Basically, our system works better when all the participants have similar distributions. However, we have confirmed through the imbalance class experiment that our system still works well with different distributions, as well at the cost of some performance degradation. We will address more generalized imbalance data problem in future work.

Next, even if we have computational benefits by adopting a multi-hash approach compared with a uni-hash approach, and the computational complexity is not prohibitive in practice, a technical challenge still remains in scalable hash function learning when the sample size and the feature dimensionality are large. This is because the complexity for inverting Hessian matrices in our algorithm is affected by the sample size and the feature dimensionality.
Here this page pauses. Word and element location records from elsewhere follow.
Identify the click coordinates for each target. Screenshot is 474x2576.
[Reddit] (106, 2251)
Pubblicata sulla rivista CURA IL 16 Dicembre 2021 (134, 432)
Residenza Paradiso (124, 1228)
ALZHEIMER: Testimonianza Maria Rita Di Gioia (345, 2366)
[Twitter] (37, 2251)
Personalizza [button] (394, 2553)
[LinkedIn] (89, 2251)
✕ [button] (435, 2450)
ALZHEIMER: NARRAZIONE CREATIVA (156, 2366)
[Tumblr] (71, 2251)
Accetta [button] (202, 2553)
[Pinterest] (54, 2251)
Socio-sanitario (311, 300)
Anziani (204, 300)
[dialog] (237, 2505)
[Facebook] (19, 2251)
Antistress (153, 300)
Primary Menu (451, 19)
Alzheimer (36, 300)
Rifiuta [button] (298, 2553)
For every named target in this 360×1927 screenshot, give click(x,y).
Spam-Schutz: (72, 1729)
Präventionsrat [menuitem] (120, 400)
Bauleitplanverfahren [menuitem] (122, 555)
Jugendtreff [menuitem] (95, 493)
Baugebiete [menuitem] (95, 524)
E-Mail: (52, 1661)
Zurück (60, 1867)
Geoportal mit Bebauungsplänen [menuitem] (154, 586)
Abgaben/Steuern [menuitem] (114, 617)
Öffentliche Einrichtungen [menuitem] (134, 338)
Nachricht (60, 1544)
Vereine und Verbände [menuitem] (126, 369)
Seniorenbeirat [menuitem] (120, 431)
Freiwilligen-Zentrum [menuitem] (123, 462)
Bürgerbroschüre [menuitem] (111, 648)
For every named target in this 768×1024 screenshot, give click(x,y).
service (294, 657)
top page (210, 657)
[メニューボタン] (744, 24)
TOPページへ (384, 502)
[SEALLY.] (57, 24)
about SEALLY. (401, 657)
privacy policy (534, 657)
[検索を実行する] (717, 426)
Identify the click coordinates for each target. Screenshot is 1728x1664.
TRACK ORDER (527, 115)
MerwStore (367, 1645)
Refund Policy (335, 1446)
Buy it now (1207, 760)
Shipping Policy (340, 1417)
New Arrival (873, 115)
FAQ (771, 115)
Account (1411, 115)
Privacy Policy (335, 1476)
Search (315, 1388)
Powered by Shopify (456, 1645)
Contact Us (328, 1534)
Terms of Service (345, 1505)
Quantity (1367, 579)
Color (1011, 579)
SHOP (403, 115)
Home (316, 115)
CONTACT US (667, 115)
This is an expensive operation of time complexity and requires a lot of memory. We can solve this problem by using parallelization or graphics processing units or utilizing a gradient descent method that replaces the inversion of Hessian matrix with a constant or a variable varying with the iteration number.

We demonstrated the feasibility of privacy-preserving similarity search, and the experiments were conducted on a single machine (with different processes) to serve as a proof of concept. In practice, we need to deploy the algorithm in multiple computers, and that is a trivial task. We will execute this algorithm using secure multiparty computation such as in the Secure Multi-pArty Computation Grid LOgistic REgression [59] in future work.

We have also listed several limitations to consider for more elaborate future work. When constructing temporal sequences, it assumes the sequence events are sampled at the same frequency for simplicity, which means the temporal effect has not been represented in this work. We roughly determined parameters of projection dimension and decay factor, which might not be optimal. In our experiment, we used 3-digit ICD to show a proof of concept, but the granularity of the ICD code will affect the performance in real applications, especially if the interest is related to the rare ones.

Conclusions

We proposed a federated patient hashing framework and developed a privacy-preserving patient similarity learning algorithm. This technique allows to learn hash codes for each patient reflecting information of different sites without sharing patient-level data. Using MIMIC-III database, we conducted experiments to demonstrate the accuracy and usability of the proposed algorithm. By utilizing the multi-hash approach, our algorithm obtained more usable and practical results than the uni-hash approach. To avoid privacy leakage in patient similarity search, we also applied homomorphic encryption able to calculate the hamming distance without transmitting hash codes. As a result, we confirmed the same results without any privacy leakage.